┌──
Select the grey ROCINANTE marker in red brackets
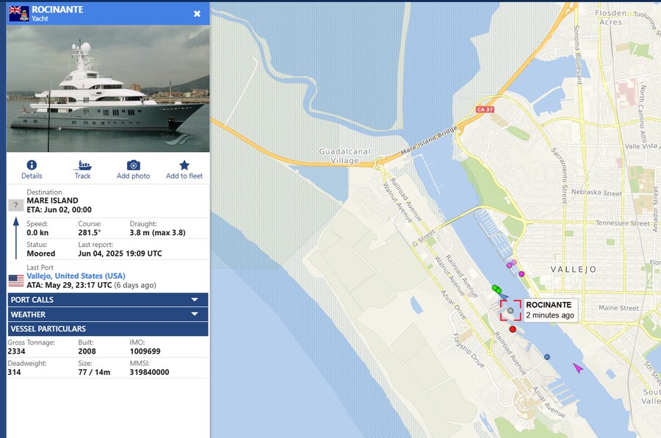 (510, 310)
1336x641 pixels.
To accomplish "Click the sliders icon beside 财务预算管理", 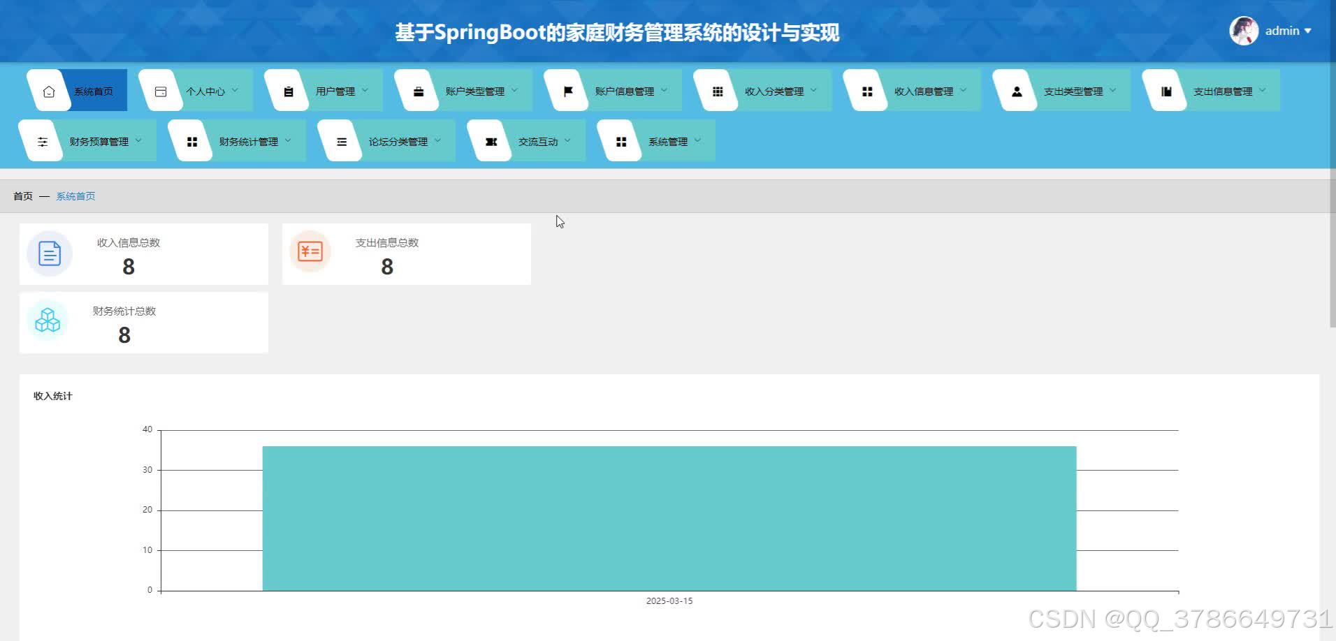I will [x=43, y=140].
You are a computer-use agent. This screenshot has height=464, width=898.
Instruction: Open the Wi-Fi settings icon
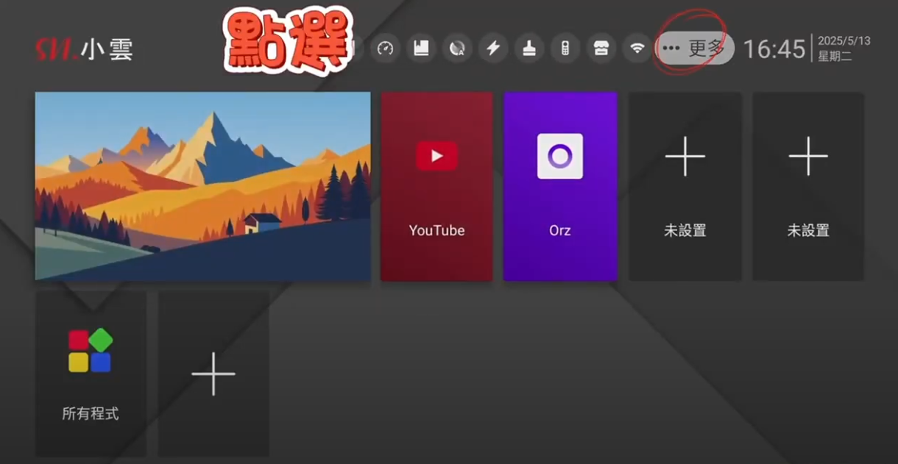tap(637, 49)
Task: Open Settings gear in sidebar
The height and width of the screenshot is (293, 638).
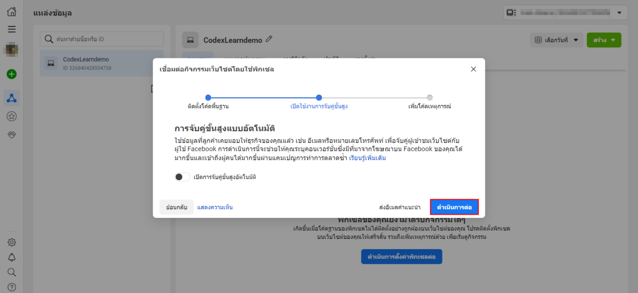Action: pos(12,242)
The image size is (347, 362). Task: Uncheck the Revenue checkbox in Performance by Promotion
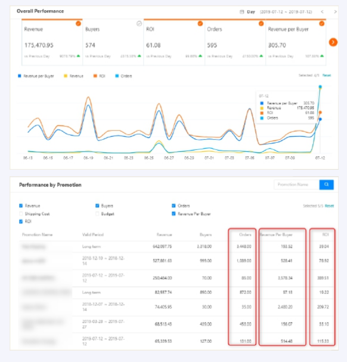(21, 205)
└──
§ SHORT PROBLEM: Set down the lines starting at the one containing "The image size" and ending with the last of the lines, word for word, leaving the pictures out of your answer.

§ ANSWER TO THE EXERCISE:
The image size is (347, 362). Task: Uncheck the Revenue checkbox in Performance by Promotion
(21, 205)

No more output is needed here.